Saved data entries:

'''

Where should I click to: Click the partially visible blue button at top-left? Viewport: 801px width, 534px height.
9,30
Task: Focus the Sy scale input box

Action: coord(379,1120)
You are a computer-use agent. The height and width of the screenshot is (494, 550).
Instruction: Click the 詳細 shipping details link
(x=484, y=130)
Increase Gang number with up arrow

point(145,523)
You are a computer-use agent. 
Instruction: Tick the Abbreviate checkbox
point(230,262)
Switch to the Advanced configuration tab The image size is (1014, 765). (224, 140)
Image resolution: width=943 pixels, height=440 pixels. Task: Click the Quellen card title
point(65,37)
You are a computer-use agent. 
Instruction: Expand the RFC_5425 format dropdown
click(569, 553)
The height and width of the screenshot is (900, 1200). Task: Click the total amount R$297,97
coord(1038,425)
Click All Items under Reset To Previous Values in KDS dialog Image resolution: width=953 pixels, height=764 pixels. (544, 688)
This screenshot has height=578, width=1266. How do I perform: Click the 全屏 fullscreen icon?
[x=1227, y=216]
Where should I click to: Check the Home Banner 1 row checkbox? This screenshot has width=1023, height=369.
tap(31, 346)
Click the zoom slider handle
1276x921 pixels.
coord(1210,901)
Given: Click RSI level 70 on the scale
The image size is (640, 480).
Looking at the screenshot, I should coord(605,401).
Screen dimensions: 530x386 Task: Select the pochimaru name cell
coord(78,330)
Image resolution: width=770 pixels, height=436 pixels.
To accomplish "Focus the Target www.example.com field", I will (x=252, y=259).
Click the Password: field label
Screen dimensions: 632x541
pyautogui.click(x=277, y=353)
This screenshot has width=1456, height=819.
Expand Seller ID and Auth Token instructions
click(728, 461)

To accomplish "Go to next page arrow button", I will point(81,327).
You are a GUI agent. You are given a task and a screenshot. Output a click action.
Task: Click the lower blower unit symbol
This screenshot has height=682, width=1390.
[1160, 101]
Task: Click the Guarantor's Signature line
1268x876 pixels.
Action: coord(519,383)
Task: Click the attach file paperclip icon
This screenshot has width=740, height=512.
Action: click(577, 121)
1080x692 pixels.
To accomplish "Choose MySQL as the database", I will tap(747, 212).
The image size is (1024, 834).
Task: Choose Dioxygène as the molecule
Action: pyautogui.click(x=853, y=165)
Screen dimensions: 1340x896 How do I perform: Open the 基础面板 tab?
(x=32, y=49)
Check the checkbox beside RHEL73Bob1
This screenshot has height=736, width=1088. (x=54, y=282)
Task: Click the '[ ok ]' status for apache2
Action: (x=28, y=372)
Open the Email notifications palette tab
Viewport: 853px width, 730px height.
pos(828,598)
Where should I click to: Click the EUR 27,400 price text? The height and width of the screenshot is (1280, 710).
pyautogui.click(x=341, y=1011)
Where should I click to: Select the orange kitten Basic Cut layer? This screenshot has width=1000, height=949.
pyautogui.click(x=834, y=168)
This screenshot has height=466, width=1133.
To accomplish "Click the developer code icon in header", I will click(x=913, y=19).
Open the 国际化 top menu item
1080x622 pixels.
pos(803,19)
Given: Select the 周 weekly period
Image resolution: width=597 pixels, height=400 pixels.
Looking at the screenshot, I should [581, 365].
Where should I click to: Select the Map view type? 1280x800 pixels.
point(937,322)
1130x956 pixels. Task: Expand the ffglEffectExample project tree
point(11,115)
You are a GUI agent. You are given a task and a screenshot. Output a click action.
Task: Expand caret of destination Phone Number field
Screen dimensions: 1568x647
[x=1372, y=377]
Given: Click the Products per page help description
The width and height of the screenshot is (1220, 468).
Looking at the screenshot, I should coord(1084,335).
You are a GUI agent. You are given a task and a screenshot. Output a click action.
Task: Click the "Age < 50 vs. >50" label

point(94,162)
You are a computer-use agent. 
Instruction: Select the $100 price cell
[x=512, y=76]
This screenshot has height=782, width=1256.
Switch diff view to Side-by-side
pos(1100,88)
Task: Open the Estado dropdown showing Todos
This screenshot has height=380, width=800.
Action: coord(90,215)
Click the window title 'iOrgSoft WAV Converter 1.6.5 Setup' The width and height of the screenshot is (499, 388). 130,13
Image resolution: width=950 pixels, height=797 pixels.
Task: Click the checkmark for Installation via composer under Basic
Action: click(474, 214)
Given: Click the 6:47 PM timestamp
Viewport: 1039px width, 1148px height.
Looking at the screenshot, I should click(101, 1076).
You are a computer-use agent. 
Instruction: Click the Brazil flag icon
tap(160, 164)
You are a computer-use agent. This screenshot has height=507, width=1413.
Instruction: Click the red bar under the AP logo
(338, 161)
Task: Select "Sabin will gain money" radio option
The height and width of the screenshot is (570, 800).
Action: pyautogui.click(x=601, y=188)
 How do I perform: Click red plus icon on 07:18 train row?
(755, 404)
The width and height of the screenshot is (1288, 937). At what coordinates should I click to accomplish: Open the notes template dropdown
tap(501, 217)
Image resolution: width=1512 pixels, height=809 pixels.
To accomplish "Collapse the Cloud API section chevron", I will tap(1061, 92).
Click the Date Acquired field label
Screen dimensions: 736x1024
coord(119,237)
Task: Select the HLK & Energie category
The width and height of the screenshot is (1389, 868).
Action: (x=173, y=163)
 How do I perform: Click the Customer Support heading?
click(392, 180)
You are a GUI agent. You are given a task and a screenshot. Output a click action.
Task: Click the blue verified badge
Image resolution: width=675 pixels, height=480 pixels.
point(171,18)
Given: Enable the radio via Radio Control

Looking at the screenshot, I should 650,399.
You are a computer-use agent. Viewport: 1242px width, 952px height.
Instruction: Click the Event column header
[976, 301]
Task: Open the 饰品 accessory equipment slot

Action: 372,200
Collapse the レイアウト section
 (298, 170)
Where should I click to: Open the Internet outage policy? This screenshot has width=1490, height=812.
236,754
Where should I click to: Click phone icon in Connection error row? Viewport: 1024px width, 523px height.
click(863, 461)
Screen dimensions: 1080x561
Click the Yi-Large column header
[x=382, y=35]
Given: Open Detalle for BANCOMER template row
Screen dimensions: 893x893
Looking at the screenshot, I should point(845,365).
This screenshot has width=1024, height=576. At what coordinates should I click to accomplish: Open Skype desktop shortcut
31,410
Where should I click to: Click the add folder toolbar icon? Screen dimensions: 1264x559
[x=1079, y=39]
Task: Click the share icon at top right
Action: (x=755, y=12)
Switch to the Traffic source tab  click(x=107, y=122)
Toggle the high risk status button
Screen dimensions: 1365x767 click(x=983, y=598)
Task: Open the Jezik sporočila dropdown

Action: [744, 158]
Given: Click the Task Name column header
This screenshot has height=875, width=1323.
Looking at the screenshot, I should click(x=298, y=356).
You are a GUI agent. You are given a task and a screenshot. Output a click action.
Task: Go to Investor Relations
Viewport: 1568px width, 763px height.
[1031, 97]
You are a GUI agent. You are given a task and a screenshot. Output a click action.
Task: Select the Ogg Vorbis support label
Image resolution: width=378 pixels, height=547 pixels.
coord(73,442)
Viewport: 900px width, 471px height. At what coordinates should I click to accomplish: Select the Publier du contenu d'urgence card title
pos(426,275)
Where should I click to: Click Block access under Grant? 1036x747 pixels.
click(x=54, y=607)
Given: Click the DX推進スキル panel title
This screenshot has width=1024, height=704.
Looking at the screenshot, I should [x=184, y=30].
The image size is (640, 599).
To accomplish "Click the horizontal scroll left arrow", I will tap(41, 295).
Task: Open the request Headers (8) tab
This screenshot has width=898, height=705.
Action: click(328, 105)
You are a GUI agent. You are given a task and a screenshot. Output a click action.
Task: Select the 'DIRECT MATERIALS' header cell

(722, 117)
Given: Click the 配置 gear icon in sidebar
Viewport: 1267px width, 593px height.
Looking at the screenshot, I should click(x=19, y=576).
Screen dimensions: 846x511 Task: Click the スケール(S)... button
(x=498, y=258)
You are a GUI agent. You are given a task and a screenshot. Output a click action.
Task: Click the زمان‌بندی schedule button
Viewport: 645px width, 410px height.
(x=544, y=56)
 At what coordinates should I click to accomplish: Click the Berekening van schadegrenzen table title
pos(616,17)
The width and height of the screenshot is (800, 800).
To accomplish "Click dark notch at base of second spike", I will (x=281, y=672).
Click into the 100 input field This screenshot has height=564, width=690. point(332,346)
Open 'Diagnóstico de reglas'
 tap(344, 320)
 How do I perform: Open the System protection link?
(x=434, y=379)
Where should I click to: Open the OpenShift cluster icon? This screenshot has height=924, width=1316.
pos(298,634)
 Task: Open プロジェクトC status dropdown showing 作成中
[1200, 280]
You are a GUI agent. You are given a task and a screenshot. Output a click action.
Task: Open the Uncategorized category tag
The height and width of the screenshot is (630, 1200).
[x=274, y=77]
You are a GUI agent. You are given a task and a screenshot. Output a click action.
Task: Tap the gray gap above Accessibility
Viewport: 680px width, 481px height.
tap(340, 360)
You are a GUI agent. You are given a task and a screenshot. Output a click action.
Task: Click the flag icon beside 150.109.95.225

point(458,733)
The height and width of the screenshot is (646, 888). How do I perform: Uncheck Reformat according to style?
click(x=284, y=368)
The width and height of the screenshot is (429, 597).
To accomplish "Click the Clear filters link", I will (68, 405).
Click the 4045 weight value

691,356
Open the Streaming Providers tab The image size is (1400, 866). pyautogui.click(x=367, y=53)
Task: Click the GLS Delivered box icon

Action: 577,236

'''

→ **Goal of the exercise**
The required answer is the exact run of lines above starting at the line with "Given: Click RSI level 70 on the scale" and ending at the line with "This screenshot has height=466, width=1133.", with both ends present.

→ **Response to this exercise**
Given: Click RSI level 70 on the scale
The image size is (640, 480).
Looking at the screenshot, I should coord(605,401).
Screen dimensions: 530x386 Task: Select the pochimaru name cell
coord(78,330)
Image resolution: width=770 pixels, height=436 pixels.
To accomplish "Focus the Target www.example.com field", I will (x=252, y=259).
Click the Password: field label
Screen dimensions: 632x541
pyautogui.click(x=277, y=353)
This screenshot has width=1456, height=819.
Expand Seller ID and Auth Token instructions
click(728, 461)

To accomplish "Go to next page arrow button", I will point(81,327).
You are a GUI agent. You are given a task and a screenshot. Output a click action.
Task: Click the lower blower unit symbol
This screenshot has height=682, width=1390.
[1160, 101]
Task: Click the Guarantor's Signature line
1268x876 pixels.
Action: coord(519,383)
Task: Click the attach file paperclip icon
This screenshot has width=740, height=512.
Action: click(577, 121)
1080x692 pixels.
To accomplish "Choose MySQL as the database", I will tap(747, 212).
The image size is (1024, 834).
Task: Choose Dioxygène as the molecule
Action: pyautogui.click(x=853, y=165)
Screen dimensions: 1340x896 How do I perform: Open the 基础面板 tab?
(x=32, y=49)
Check the checkbox beside RHEL73Bob1
This screenshot has height=736, width=1088. (x=54, y=282)
Task: Click the '[ ok ]' status for apache2
Action: (x=28, y=372)
Open the Email notifications palette tab
Viewport: 853px width, 730px height.
pos(828,598)
Where should I click to: Click the EUR 27,400 price text? The height and width of the screenshot is (1280, 710).
pyautogui.click(x=341, y=1011)
Where should I click to: Select the orange kitten Basic Cut layer? This screenshot has width=1000, height=949.
pyautogui.click(x=834, y=168)
This screenshot has height=466, width=1133.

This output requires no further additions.